Task item:
Copy out the data line by line exactly, from its start to the line bearing "מזג האוויר מחר (496, 2382)", inclusive.
········
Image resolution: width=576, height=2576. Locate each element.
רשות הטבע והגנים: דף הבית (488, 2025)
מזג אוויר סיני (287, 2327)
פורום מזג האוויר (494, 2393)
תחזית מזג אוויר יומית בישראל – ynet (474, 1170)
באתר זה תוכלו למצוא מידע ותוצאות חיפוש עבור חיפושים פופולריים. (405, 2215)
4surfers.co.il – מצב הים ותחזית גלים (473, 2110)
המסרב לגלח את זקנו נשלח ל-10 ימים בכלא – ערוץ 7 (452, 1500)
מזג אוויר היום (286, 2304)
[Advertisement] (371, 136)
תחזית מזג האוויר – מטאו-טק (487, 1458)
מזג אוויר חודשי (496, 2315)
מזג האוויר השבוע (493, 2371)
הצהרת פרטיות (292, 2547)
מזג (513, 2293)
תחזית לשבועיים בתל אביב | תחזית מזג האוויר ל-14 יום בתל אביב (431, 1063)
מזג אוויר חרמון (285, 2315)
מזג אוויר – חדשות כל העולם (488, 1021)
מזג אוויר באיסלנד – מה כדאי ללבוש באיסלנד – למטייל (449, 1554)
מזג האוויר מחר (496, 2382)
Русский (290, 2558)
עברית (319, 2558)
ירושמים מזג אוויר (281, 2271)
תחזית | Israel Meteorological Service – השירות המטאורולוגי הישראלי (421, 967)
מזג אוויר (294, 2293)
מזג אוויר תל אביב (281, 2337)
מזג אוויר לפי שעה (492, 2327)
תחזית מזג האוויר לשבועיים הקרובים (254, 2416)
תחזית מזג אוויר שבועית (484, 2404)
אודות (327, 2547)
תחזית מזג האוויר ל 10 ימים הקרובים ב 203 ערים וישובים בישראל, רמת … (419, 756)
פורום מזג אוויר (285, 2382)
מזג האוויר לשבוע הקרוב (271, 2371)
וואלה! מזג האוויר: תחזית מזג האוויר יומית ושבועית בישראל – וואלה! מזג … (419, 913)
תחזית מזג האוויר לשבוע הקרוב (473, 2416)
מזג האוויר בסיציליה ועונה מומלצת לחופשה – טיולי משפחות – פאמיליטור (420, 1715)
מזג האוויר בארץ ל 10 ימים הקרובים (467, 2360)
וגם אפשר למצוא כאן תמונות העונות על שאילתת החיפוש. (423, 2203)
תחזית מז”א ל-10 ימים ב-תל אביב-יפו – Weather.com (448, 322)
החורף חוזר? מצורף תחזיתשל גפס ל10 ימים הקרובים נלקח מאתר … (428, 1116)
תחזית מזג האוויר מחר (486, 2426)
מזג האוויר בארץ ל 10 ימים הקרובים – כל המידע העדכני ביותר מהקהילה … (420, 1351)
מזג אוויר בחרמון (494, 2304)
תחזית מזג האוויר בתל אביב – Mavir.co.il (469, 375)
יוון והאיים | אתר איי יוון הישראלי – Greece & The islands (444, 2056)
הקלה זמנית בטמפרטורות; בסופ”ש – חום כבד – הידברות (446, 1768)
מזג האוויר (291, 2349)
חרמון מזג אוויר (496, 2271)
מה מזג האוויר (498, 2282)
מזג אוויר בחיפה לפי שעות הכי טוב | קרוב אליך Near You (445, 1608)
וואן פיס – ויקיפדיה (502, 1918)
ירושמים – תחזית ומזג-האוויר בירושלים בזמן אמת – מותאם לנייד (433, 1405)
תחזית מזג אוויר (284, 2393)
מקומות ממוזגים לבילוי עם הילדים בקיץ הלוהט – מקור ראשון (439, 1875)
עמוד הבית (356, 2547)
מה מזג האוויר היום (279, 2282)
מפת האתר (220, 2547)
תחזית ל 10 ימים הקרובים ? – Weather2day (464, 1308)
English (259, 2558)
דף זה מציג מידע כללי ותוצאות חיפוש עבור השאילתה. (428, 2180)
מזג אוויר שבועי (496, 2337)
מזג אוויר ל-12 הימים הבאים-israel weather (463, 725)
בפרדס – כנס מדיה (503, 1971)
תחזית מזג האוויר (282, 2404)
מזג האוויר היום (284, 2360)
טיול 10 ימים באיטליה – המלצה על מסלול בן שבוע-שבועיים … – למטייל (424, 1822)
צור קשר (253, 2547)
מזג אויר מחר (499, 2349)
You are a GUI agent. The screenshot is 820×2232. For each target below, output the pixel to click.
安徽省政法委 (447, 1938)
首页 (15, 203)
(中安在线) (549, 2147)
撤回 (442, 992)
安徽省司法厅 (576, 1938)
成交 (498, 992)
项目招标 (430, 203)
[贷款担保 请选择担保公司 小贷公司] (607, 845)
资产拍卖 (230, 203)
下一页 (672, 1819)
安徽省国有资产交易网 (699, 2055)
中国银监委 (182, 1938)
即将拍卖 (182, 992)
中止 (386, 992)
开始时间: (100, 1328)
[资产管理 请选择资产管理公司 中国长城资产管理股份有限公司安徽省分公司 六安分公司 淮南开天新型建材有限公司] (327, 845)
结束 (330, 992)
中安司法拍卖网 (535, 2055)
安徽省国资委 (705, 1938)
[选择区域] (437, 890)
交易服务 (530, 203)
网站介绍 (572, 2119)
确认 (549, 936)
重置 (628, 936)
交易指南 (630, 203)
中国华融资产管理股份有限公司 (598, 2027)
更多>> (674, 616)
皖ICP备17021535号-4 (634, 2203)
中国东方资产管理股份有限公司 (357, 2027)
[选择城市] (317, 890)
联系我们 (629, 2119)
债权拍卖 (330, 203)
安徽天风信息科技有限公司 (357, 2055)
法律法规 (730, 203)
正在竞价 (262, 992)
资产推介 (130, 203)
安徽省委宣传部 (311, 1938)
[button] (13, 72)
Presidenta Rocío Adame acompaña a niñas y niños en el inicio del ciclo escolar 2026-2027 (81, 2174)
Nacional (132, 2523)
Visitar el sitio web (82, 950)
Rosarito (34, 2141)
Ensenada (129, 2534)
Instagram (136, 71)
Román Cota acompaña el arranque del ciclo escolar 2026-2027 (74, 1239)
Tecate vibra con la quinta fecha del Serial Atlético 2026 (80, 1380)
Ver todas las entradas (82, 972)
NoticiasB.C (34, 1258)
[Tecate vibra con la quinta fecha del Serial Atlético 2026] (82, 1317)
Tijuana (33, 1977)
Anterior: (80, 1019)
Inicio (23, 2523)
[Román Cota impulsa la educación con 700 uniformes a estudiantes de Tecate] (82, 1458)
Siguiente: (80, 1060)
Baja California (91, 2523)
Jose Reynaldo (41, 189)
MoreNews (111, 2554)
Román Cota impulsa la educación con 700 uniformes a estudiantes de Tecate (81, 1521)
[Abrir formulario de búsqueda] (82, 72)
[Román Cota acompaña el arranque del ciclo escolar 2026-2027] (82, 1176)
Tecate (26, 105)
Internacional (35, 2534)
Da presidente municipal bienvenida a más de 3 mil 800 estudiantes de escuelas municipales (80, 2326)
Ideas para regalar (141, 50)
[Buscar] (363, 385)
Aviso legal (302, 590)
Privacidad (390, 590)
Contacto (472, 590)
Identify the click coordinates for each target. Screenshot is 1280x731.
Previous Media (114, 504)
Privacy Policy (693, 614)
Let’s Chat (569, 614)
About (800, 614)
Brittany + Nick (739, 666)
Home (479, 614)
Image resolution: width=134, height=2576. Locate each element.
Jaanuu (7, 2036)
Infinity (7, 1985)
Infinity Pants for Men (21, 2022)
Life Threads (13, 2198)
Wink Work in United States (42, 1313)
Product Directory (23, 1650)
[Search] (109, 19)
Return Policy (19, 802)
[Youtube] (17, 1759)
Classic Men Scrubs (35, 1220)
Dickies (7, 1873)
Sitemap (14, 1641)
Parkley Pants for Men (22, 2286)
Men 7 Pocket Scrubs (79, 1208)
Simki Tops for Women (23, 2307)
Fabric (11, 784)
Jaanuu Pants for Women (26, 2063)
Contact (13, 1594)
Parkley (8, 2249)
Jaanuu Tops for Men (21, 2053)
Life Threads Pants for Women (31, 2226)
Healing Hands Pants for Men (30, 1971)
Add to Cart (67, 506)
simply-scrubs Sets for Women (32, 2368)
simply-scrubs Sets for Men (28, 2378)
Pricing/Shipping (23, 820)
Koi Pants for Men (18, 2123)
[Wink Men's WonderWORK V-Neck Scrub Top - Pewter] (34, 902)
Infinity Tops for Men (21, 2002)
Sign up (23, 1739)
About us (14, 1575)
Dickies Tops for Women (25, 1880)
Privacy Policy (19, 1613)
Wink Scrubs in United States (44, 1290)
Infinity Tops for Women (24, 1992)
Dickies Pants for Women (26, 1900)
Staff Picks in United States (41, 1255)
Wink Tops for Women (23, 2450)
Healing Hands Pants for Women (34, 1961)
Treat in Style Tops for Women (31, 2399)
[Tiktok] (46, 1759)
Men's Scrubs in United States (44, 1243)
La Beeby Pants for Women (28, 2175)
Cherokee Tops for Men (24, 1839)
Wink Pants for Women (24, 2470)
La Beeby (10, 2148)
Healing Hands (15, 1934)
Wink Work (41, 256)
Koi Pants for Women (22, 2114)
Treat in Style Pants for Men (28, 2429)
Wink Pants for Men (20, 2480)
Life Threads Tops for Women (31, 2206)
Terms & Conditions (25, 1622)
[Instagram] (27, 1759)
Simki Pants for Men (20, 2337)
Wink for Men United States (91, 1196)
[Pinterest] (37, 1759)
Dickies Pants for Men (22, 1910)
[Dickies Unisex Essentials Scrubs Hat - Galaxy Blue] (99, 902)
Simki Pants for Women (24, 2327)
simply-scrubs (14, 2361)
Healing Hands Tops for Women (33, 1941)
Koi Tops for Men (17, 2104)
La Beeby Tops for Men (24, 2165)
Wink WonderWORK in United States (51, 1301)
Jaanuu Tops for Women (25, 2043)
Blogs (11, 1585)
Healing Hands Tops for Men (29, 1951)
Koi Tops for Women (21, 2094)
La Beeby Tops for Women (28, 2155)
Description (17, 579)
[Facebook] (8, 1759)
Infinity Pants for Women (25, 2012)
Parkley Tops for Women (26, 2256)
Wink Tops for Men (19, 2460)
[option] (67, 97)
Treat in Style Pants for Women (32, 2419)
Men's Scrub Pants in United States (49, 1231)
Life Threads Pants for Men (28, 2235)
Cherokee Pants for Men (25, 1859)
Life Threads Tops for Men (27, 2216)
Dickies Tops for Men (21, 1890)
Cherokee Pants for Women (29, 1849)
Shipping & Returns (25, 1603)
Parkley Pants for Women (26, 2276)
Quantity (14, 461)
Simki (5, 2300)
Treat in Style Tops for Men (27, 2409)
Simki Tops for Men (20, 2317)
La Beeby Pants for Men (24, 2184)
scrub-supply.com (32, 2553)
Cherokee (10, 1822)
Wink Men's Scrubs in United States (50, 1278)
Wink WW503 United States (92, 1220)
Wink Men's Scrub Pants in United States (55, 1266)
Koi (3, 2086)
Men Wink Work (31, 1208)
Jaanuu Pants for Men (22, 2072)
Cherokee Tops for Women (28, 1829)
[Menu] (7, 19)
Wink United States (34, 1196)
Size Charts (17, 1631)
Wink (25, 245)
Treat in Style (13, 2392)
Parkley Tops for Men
········
Solved exercise:
Image resolution: width=576, height=2576. Locate each element.
רשות הטבע והגנים: דף הבית (488, 2025)
מזג אוויר סיני (287, 2327)
פורום מזג האוויר (494, 2393)
תחזית מזג אוויר יומית בישראל – ynet (474, 1170)
באתר זה תוכלו למצוא מידע ותוצאות חיפוש עבור חיפושים פופולריים. (405, 2215)
4surfers.co.il – מצב הים ותחזית גלים (473, 2110)
המסרב לגלח את זקנו נשלח ל-10 ימים בכלא – ערוץ 7 (452, 1500)
מזג אוויר היום (286, 2304)
[Advertisement] (371, 136)
תחזית מזג האוויר – מטאו-טק (487, 1458)
מזג אוויר חודשי (496, 2315)
מזג האוויר השבוע (493, 2371)
הצהרת פרטיות (292, 2547)
מזג (513, 2293)
תחזית לשבועיים בתל אביב | תחזית מזג האוויר ל-14 יום בתל אביב (431, 1063)
מזג אוויר חרמון (285, 2315)
מזג אוויר – חדשות כל העולם (488, 1021)
מזג אוויר באיסלנד – מה כדאי ללבוש באיסלנד – למטייל (449, 1554)
מזג האוויר מחר (496, 2382)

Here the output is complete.